Бывшие соратники по Лефу и Рефу разорвали отношения с Маяковским. В РАППе он ощущал одиночество. Вслед за этими потрясениями — поток резко отрицательных рецензий на «Баню» в Ленинграде (в феврале) и в Москве, на спектакль в Театре имени Мейерхольда (в марте).
Один из отзывов появился в «Правде» за подписью В. Ермилова, за неделю до мейерхольдовской премьеры. В статье освещались общие проблемы драматургии — речь шла главным образом о пьесах Безыменского и Сельвинского, поставленных Мейерхольдом. Вскользь там критиковалась «Баня», которую Ермилов полностью не читал (к этому времени была опубликована лишь часть пьесы), что он предусмотрительно оговорил. Маяковскому было отведено в обзоре скромное место, однако эта статья имела для поэта очень неприятные последствия: после премьеры появилось около пятнадцати отрицательных рецензий.

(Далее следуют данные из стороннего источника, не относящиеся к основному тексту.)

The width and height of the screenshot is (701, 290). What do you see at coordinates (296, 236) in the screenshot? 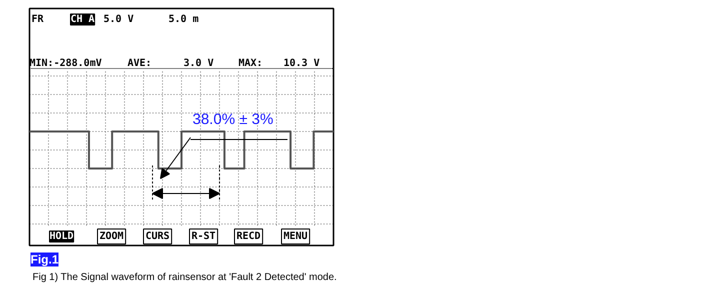
I see `text: MENU` at bounding box center [296, 236].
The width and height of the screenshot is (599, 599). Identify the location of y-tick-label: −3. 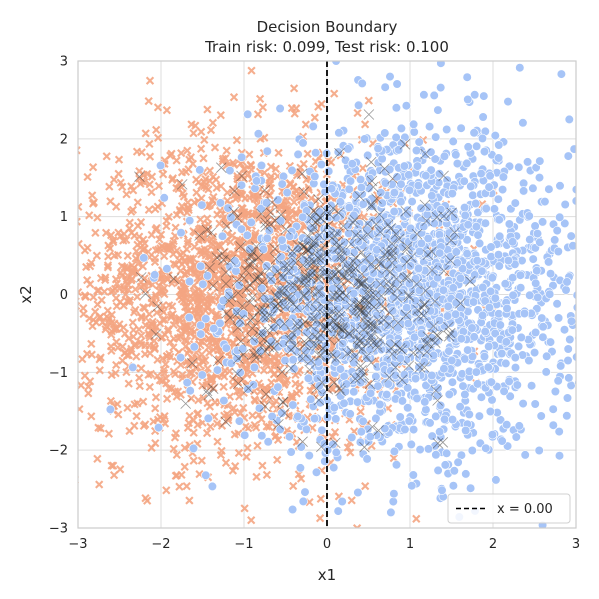
(58, 530).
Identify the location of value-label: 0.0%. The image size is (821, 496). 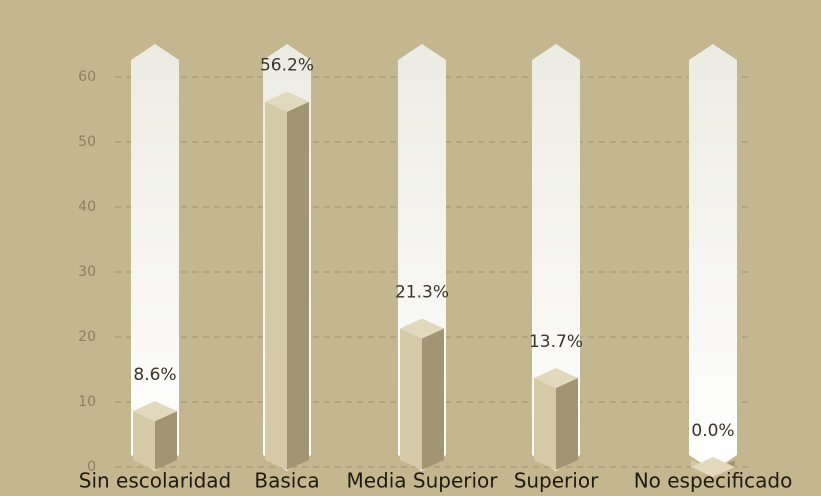
(712, 431).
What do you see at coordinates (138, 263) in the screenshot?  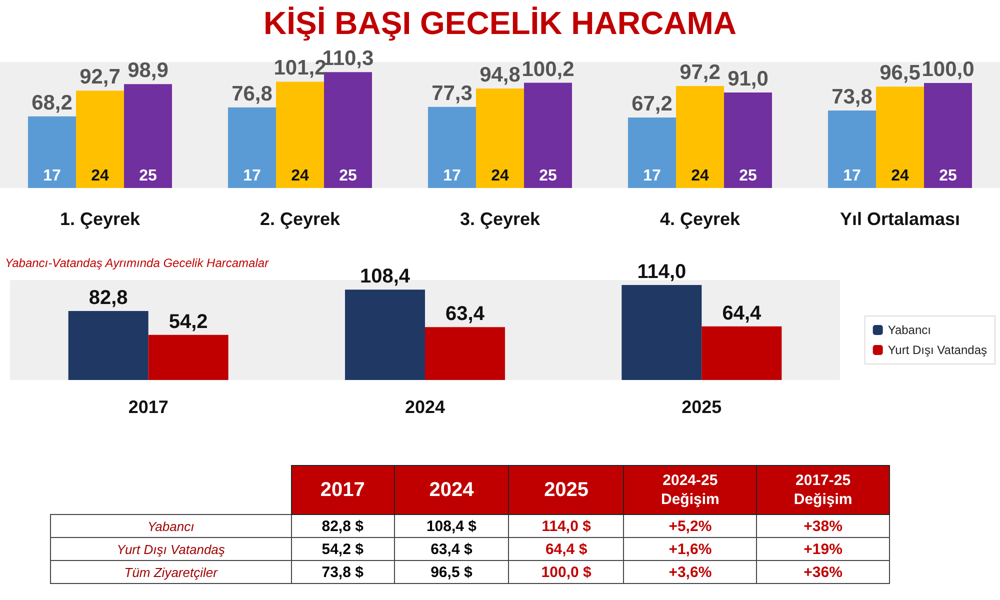 I see `chart-title: Yabancı-Vatandaş Ayrımında Gecelik Harcamalar` at bounding box center [138, 263].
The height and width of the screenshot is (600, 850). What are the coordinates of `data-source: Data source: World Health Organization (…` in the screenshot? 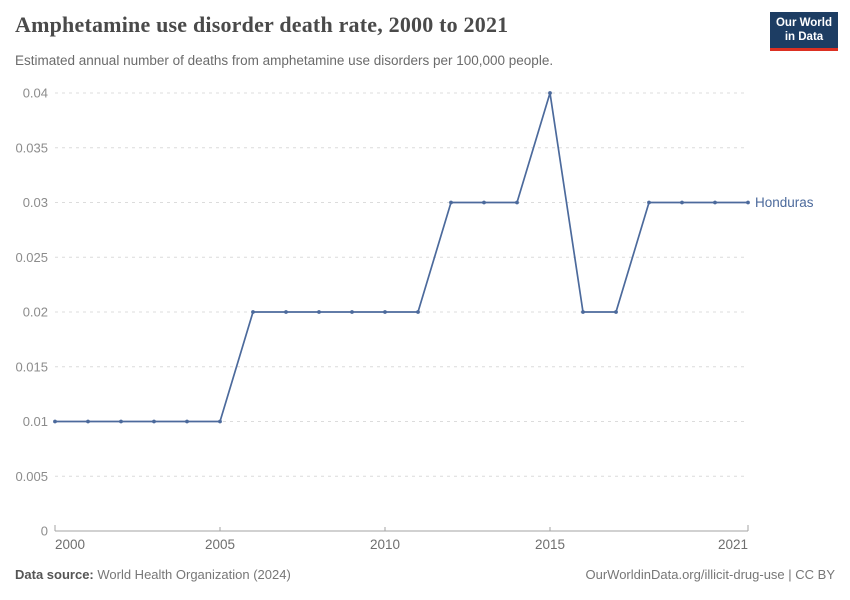 It's located at (153, 574).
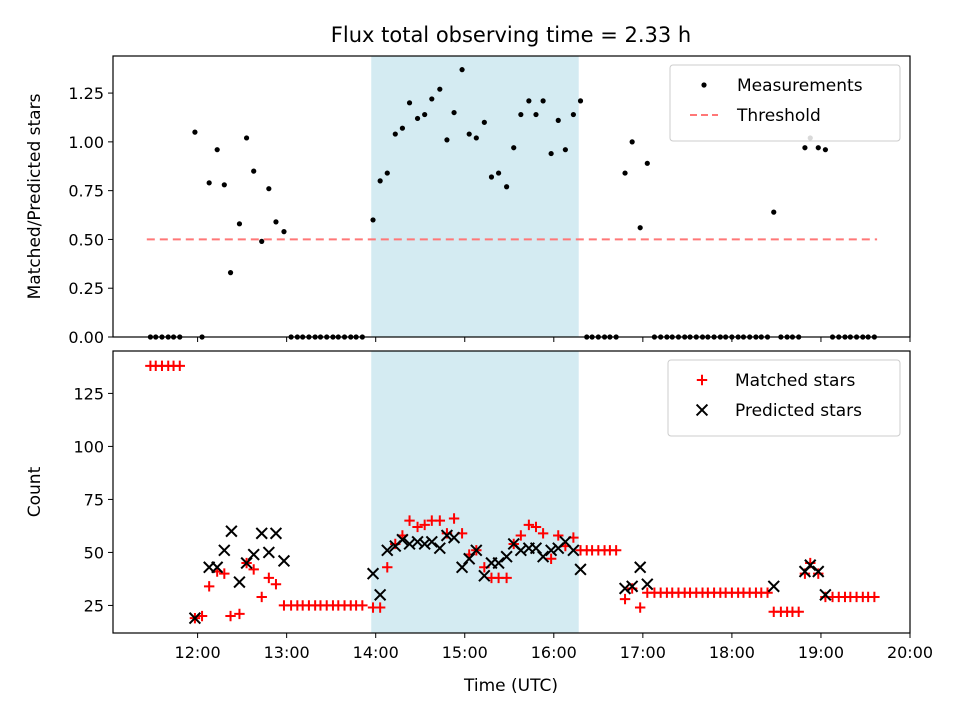 The image size is (960, 724). I want to click on x-tick-label: 17:00, so click(643, 652).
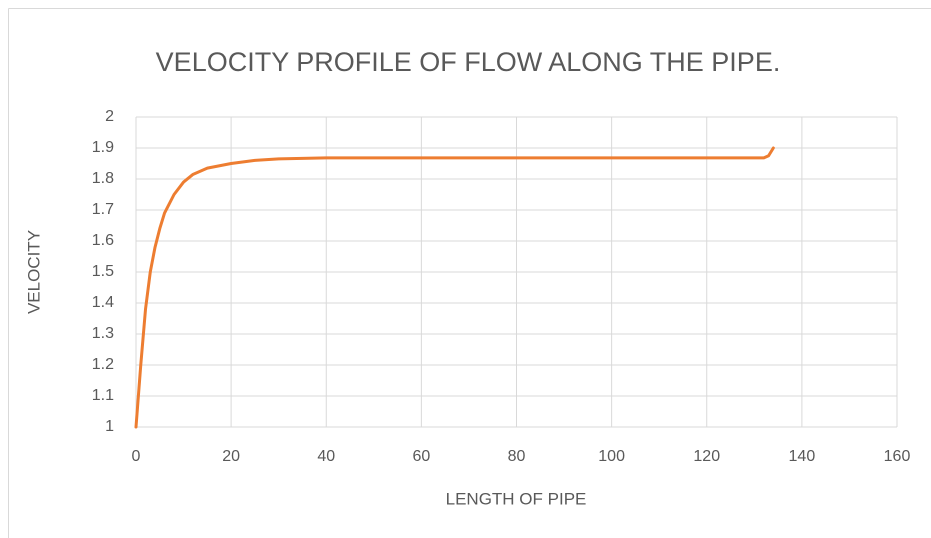  Describe the element at coordinates (103, 240) in the screenshot. I see `y-tick-label: 1.6` at that location.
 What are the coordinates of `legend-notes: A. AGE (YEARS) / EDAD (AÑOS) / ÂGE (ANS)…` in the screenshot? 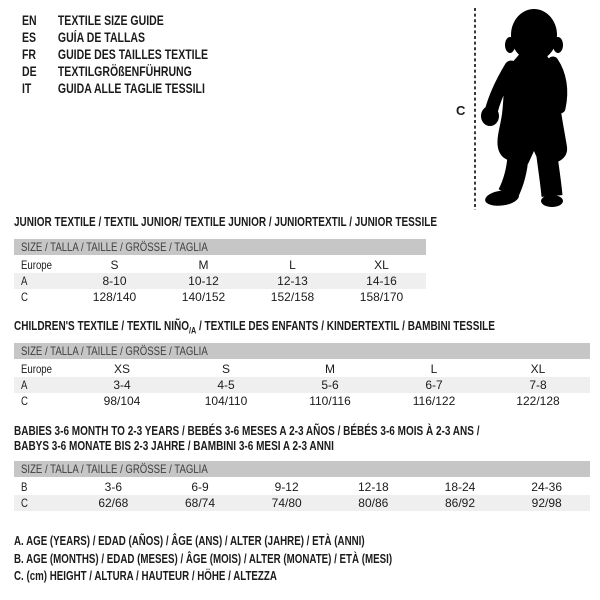 It's located at (256, 560).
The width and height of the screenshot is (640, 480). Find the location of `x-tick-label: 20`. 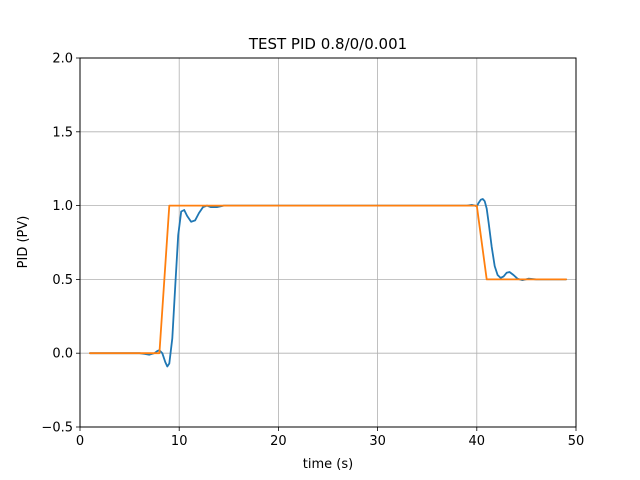

x-tick-label: 20 is located at coordinates (278, 442).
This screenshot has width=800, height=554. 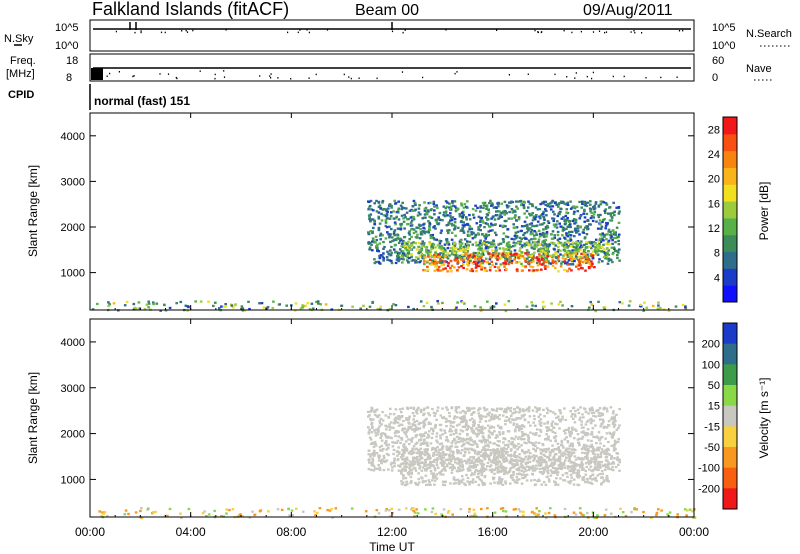 I want to click on power-colorbar-segment, so click(x=730, y=193).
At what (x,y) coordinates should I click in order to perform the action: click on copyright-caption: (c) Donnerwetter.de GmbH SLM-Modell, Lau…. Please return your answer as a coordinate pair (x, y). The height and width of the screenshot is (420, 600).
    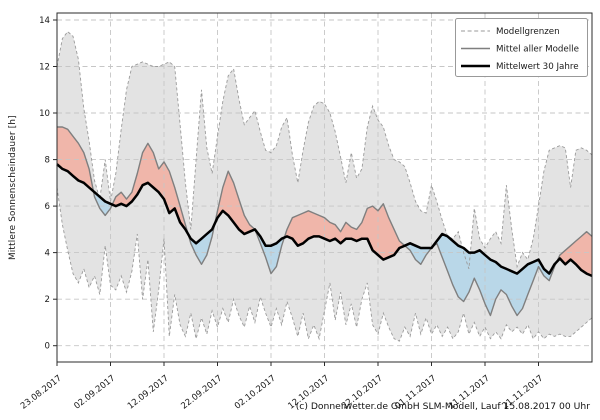
    Looking at the image, I should click on (442, 406).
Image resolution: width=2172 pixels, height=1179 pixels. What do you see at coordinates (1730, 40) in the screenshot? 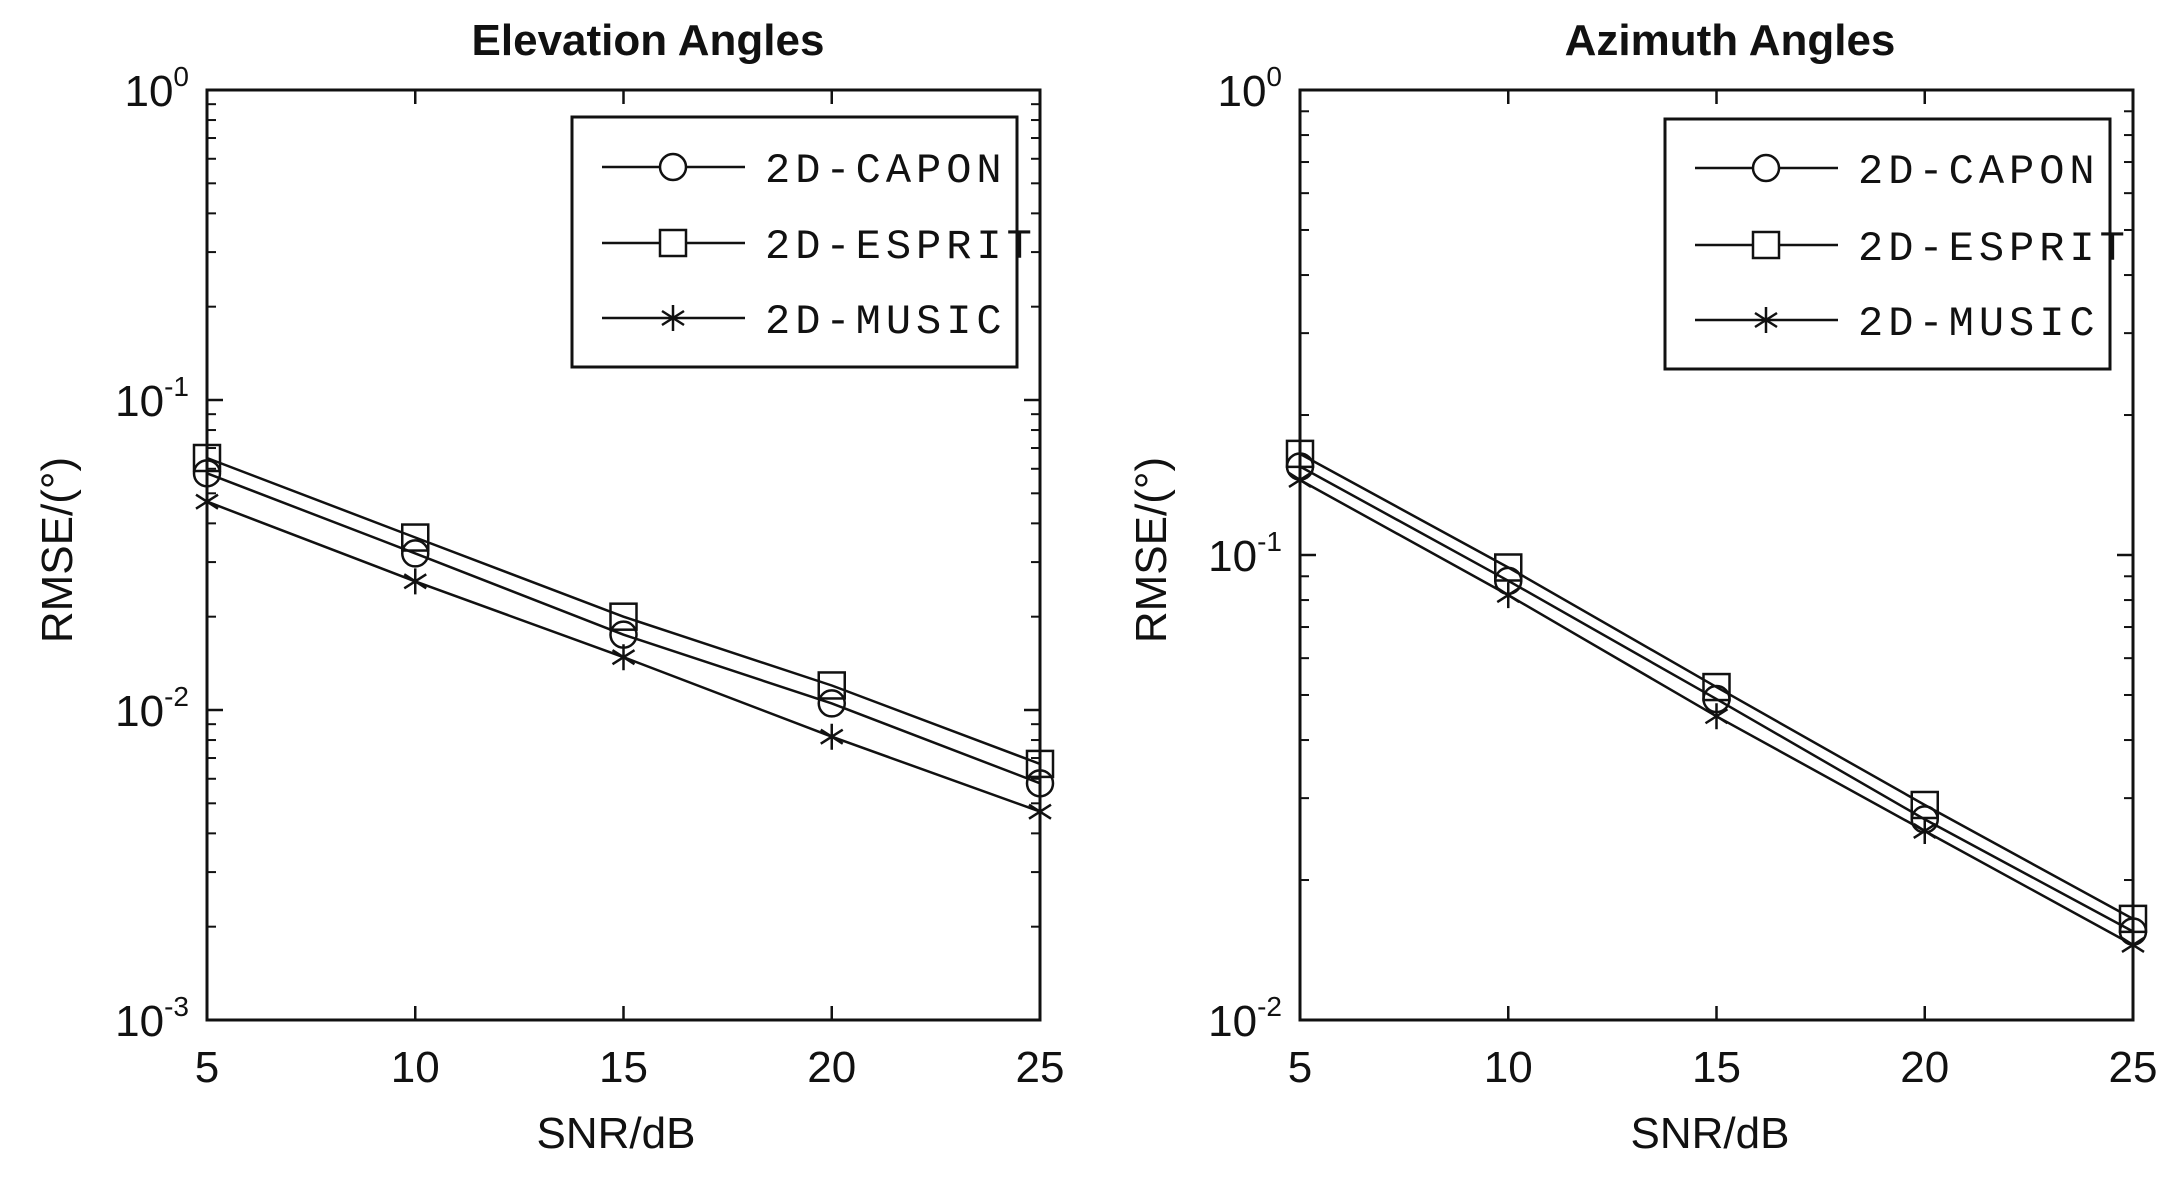
I see `chart-title: Azimuth Angles` at bounding box center [1730, 40].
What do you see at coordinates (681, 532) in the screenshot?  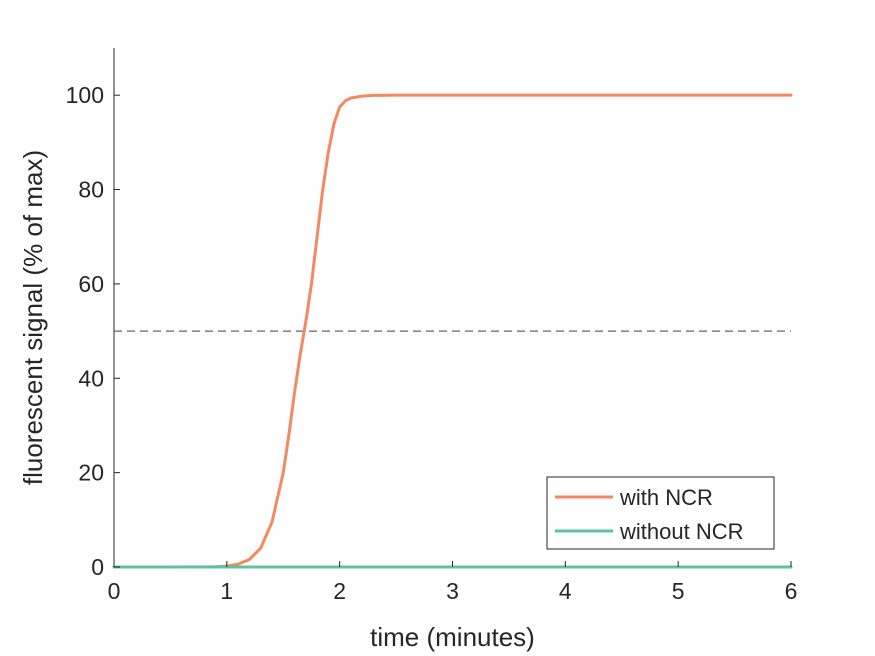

Сюда же примыкает факт, снискавший себе печальную славу — лозунги к спектаклю «Баня». Лозунги предназначались Маяковским для сцены и для зрительного зала. Один из них был ответом на резкие нападки Ермилова:
Сразу / не выпарить / бюрократов рой. / Не хватит / ни бань / и ни мыла вам. / А еще / бюрократам / помогает перо / критиков — / вроде Ермилова…
После премьеры, под давлением правления РАППа, Маяковский снял лозунги. Вот чем вызваны слова в предсмертном письме поэта: «Товарищи Рапповцы, не считайте меня малодушным. Серьезно — ничего не поделаешь. / Привет. / Ермилову скажите, что жаль — снял лозунг, надо бы доругаться. / В. М.».
Ю.Н. Либединский сообщает и о том, как Маяковского «прорабатывали» на секретариате РАППа в связи с постановкой его пьес, добавляя при этом, что делали это мелочно и назидательно, — драматургия Маяковского явно не втискивалась в рамки рапповских догм.